1.1820538-2761096813
Researchers at Binghamton University in New York conducted a study in which some 50 participants were monitored via headgear fitted with 30 brain sensors while 500 images of things, such as celebrities, food and unusual words, flashed in front of them on a screen for less than a second each. Image Credit: Supplied

Washington: What if you didn’t have to keep remembering passwords — and instead they were literally inside your head?

That’s the gist behind new cutting-edge research that explores doing things such as watching how your brain responds to celebrity pictures or listening to sounds echoing around your skull to prove your identity.

Researchers at Binghamton University in New York conducted a study in which some 50 participants were monitored via headgear fitted with 30 brain sensors while 500 images of things, such as celebrities, food and unusual words, flashed in front of them on a screen for less than a second each.

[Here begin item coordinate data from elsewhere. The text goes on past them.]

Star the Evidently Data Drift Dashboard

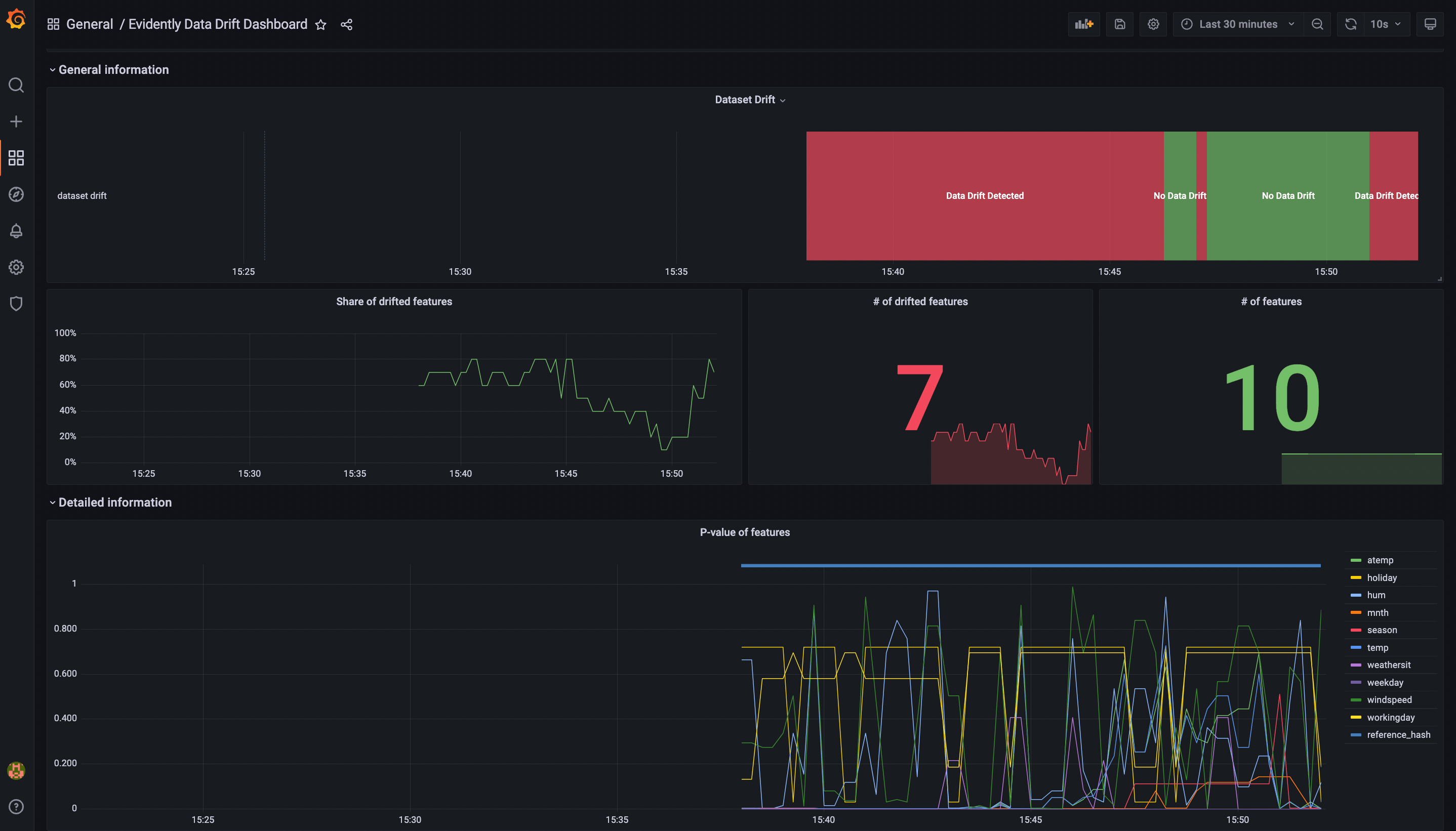[x=321, y=24]
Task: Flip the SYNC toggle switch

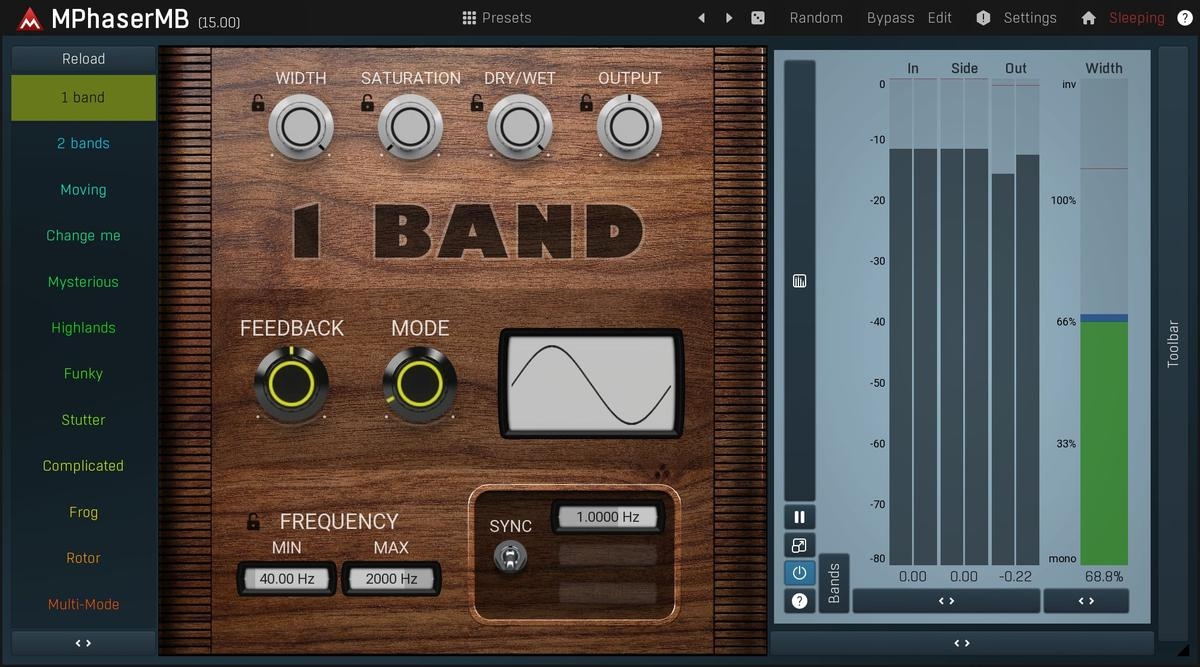Action: coord(510,556)
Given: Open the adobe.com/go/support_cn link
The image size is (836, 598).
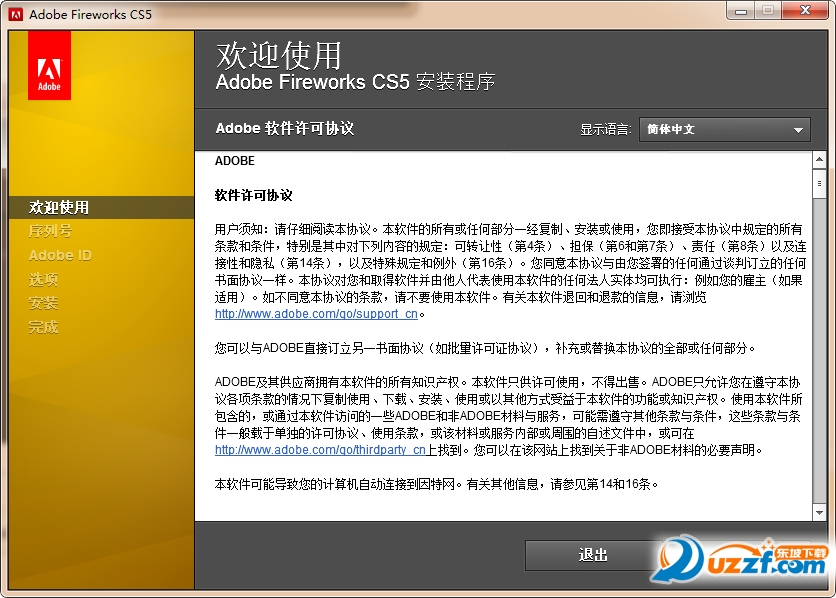Looking at the screenshot, I should [x=316, y=314].
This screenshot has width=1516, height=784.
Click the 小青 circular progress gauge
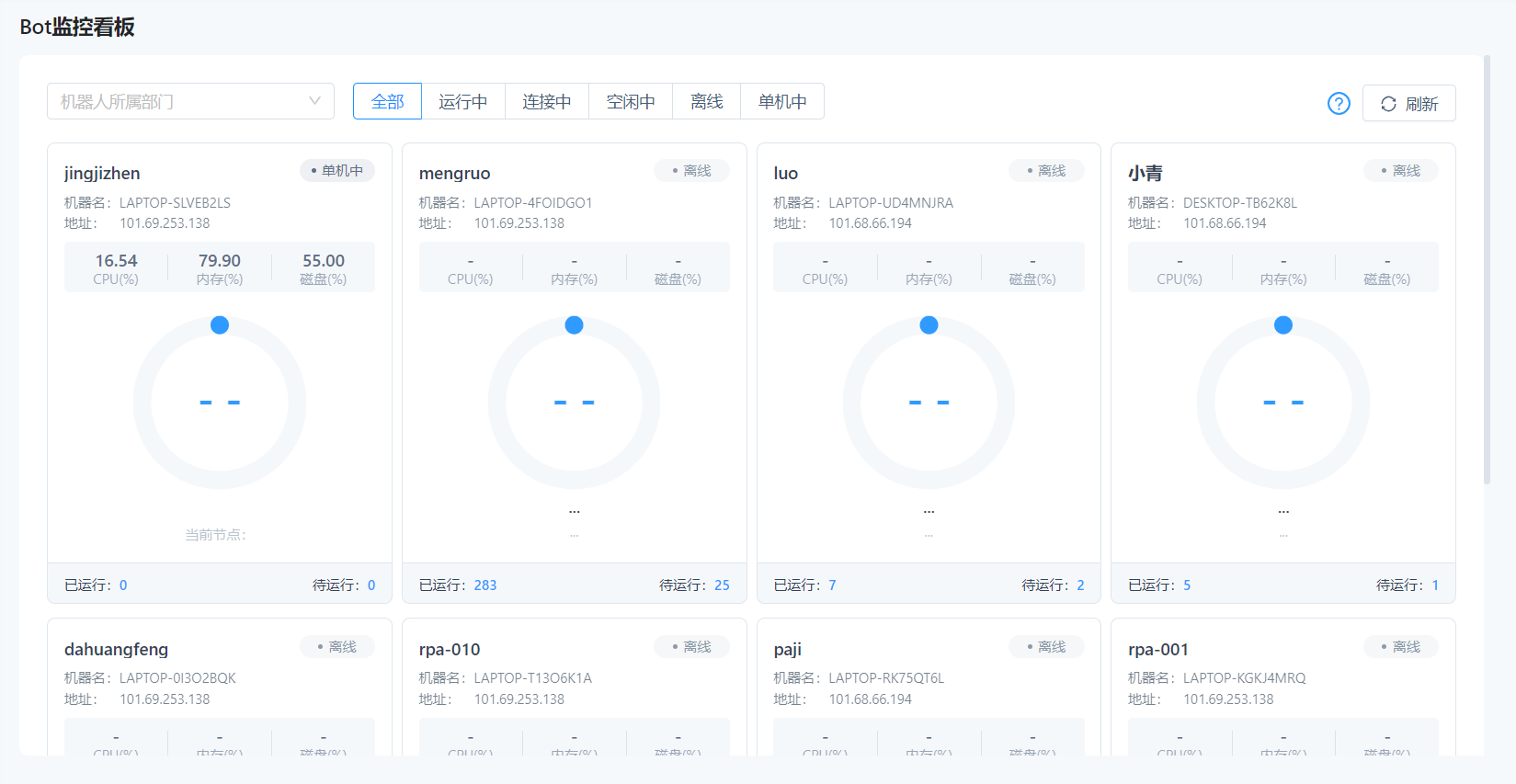tap(1282, 403)
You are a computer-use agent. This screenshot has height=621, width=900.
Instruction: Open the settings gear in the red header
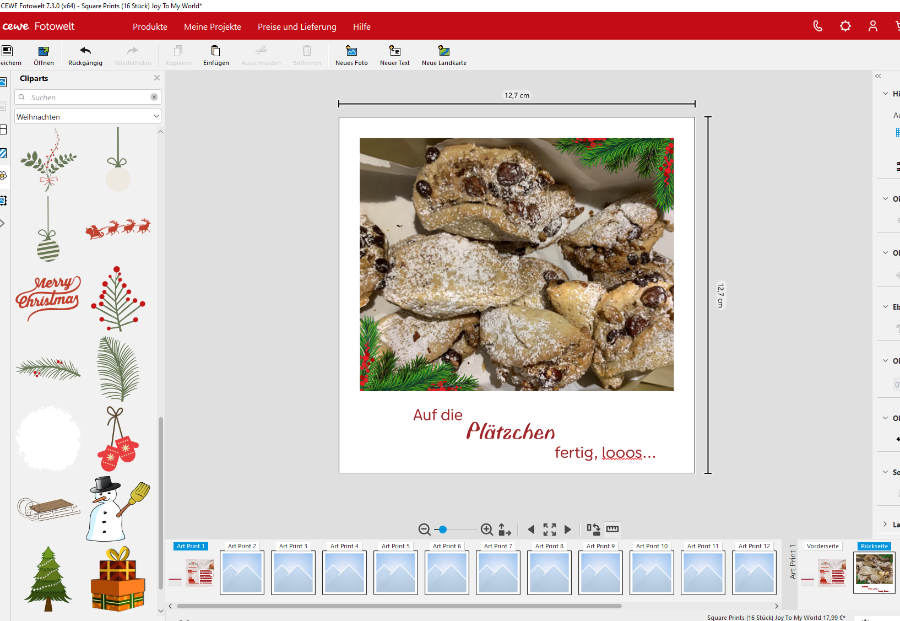coord(845,26)
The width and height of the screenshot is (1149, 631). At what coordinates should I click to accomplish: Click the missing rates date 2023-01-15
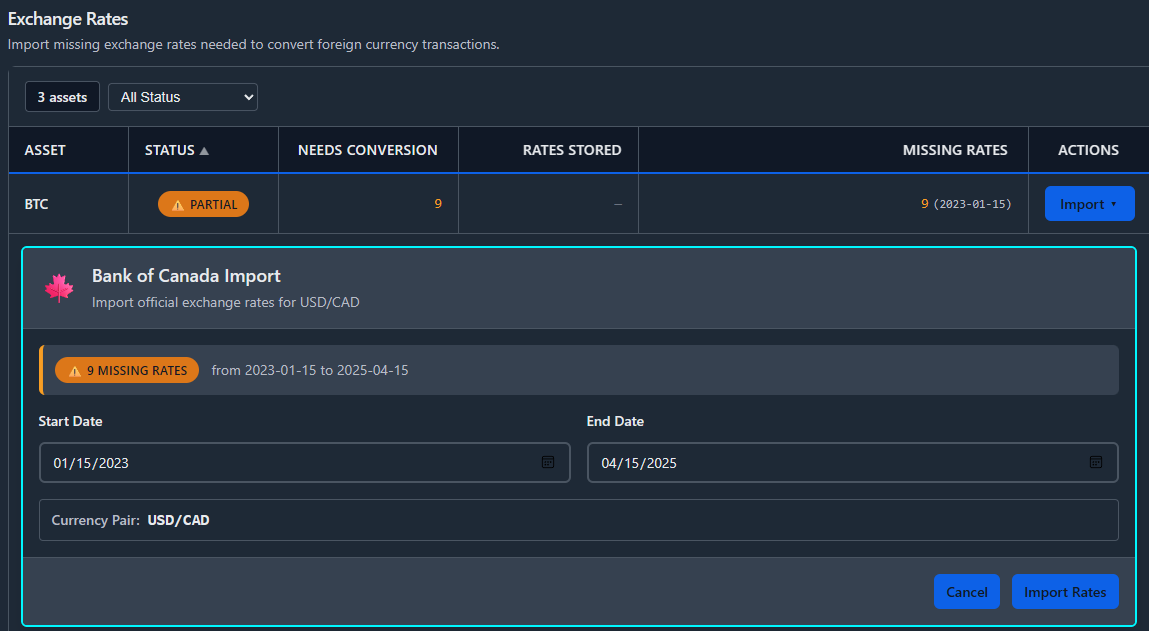(972, 204)
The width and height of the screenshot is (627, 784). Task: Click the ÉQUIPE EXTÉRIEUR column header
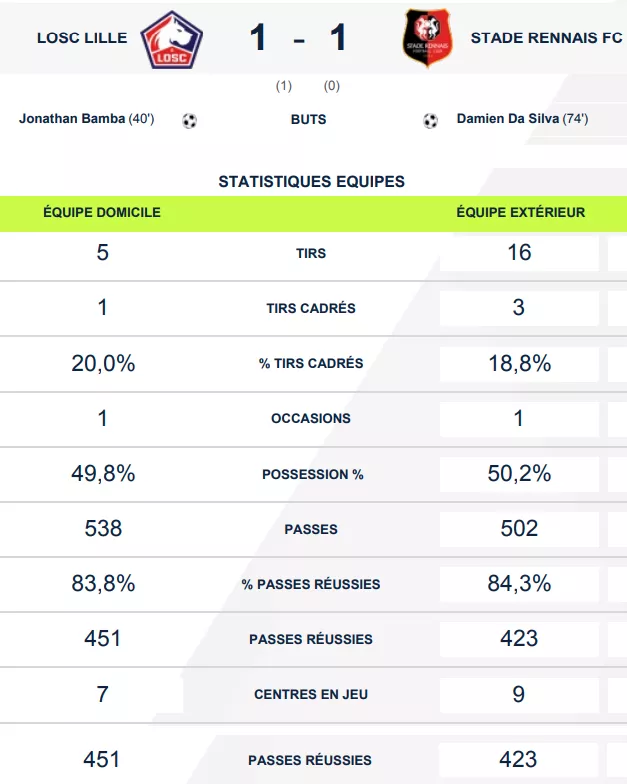point(520,213)
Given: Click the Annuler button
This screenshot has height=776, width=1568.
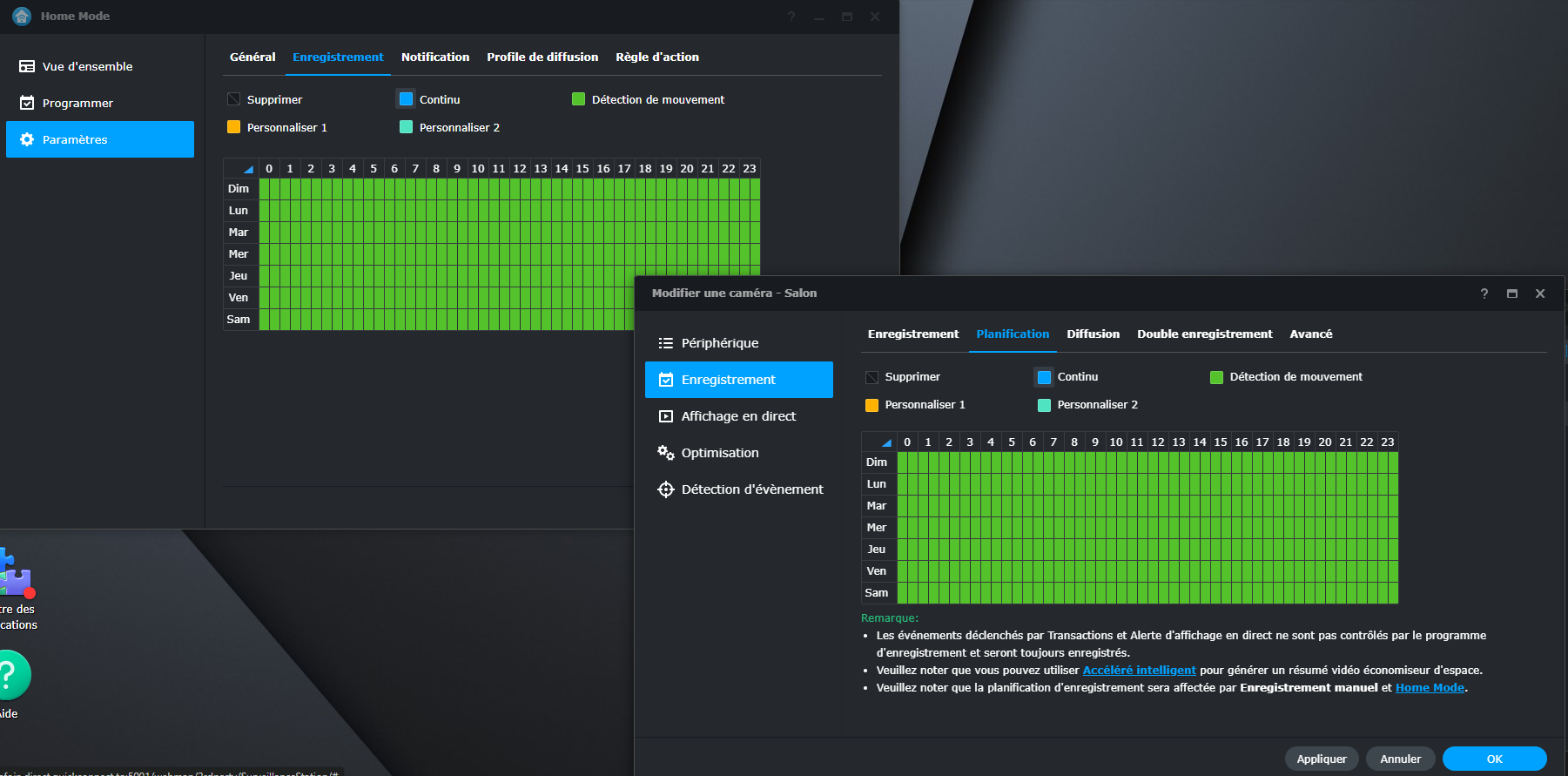Looking at the screenshot, I should pos(1400,759).
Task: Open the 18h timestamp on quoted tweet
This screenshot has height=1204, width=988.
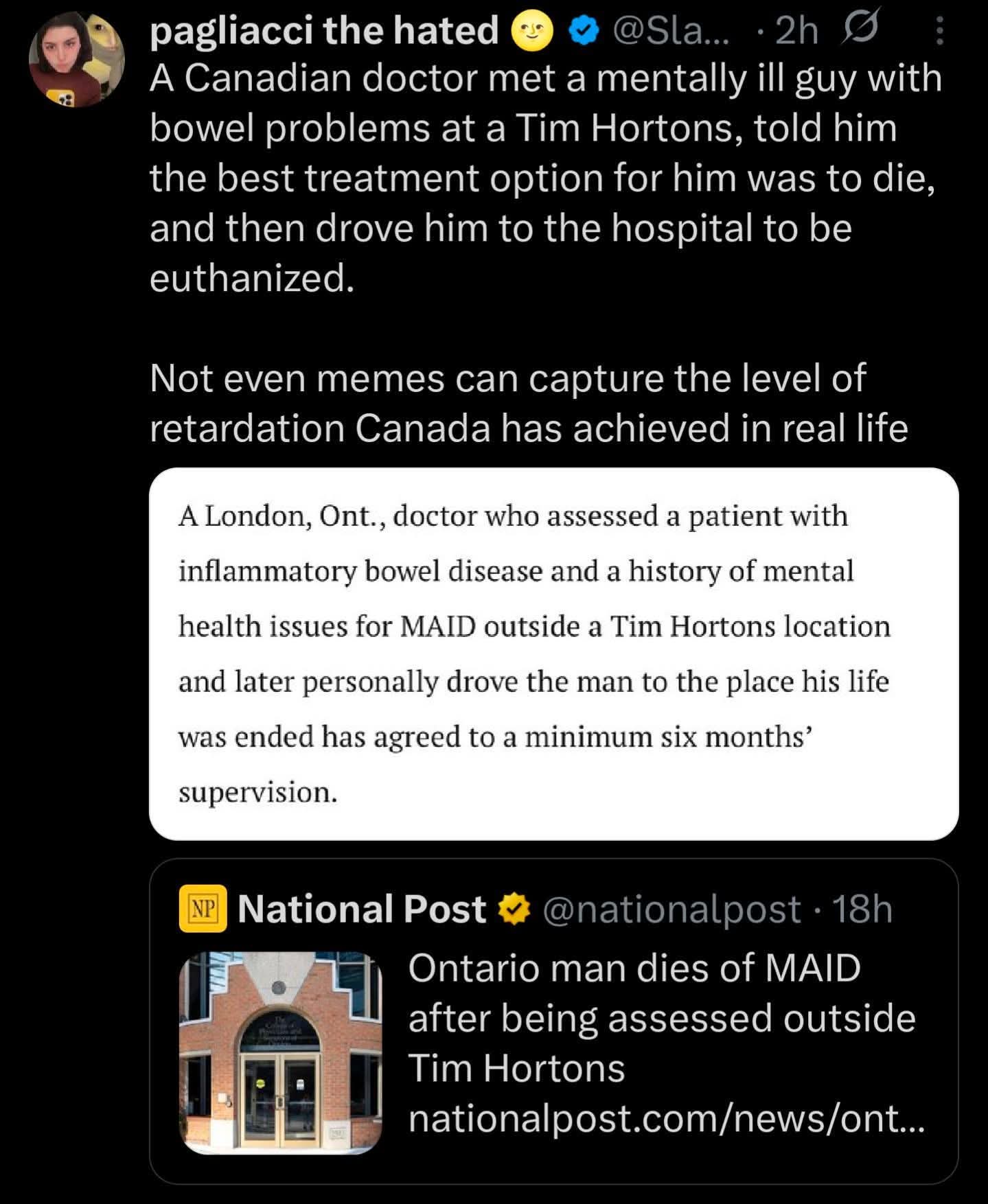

The sensors captured how their brains automatically reacted to the pictures — and from that data, the researchers were able to figure out how to identify a person with 100 per cent accuracy while using just 27 image responses collected from a handful of sensors.

Study co-author Sarah Laszlo told Ars Technica that she imagined the process might make sense for some high-stakes scenarios, such as controlling access to classified information at the Pentagon.

Another study that hopes to use your head to improve security is one carried out by a team of German researchers who looked at skull echoes. The idea is basically to use bone conduction speakers and microphones to listen for tiny differences in how sounds bounce around inside people’s skulls. The researchers reported a 97 per cent identification rate but ran tests with only 10 participants.

These studies represent initial research that is a long way away from helping you sign into your online banking account. But they also highlight the push to figure out new alternatives to the traditional password and fingerprint scan.

The old standby — the typed password — isn’t working out so great. Passwords are practically impossible to escape and can be a pain to keep track of without falling victim to poor digital hygiene, such as password reuse. Most major companies now offer two-factor authentication, which requires an extra verification step that often works by having users enter a code that’s delivered to their phone.

And fingerprint scans have also been on the rise. The latest iPhones have it built in as Touch ID, and some secure workplaces use similar tech to verify employees’ identities. Unlike with passwords, you can’t really forget your fingerprints. But they’re also practically impossible to change if the fingerprint data is compromised, as happened to millions of people caught up in the Office of Management and Budget breach revealed last year.

And it might not even take a hack to expose them: After all, you leave fingerprints on a lot of things you touch — and some researchers have even demonstrated ways to spoof them from high-resolution photos.

Looking inside people’s heads for the future of biometric identification at least may help avoid part of that last problem: Given the state of technology now, you’d probably notice if someone was trying to measure your brain waves or listen to your skull for echoes.

Tips to create strong passwords

  1. Go for passwords that have a length of more than 12 characters.
  2. Always include symbols, numbers, capital and lower-case letters.
  3. Avoid places and common words or phrases.
  4. Never write the passwords in a book and leave it in a non-secured place.
  5. Never use family members’ names, date of births, phone or office number, address, birthday, or anniversary.
  6. Never use acronyms, geographical or product names, and technical terms.
  7. Don’t choose well-known or famous lyrics or lines.
  8. Never use your network username as your password.
  9. Avoid using the same password for multiple applications.
  10. Never store passwords on web applications.
  11. Avoid phishing sites and unknown websites.
  12. Have a good security software that includes antivirus, firewalls, browser protection, proven protection from online threats and latest operating system.
  13. Never reuse a password.
  14. Each password created should be unique.
  15. Never share your password with anyone.
  16. Reversing words is an effective way.
  17. Check the password with ‘HowSecureIsMyPassword’ and ‘The Password Meter’ to know how strong the password is and it will give you tips to improve it.
  18. There are password managers like ‘Dashlane, KeePass, 1Password or LastPass’ to remember all your passwords in the cloud with a master password but they are also not perfect.
  19. Two-factor authentication will strengthen your security as it sends a number to the mobile devices to verify that it is you when to attempt to access the applications. Users can set up accounts with Google and Apple to text you a unique code to punch in after you log into your account to verify that the person logging into your account is the right one.
  20. Change the password every two months.
  21. Limit the amount of personal information you share on social networks and online, including login information, birth dates and pet names.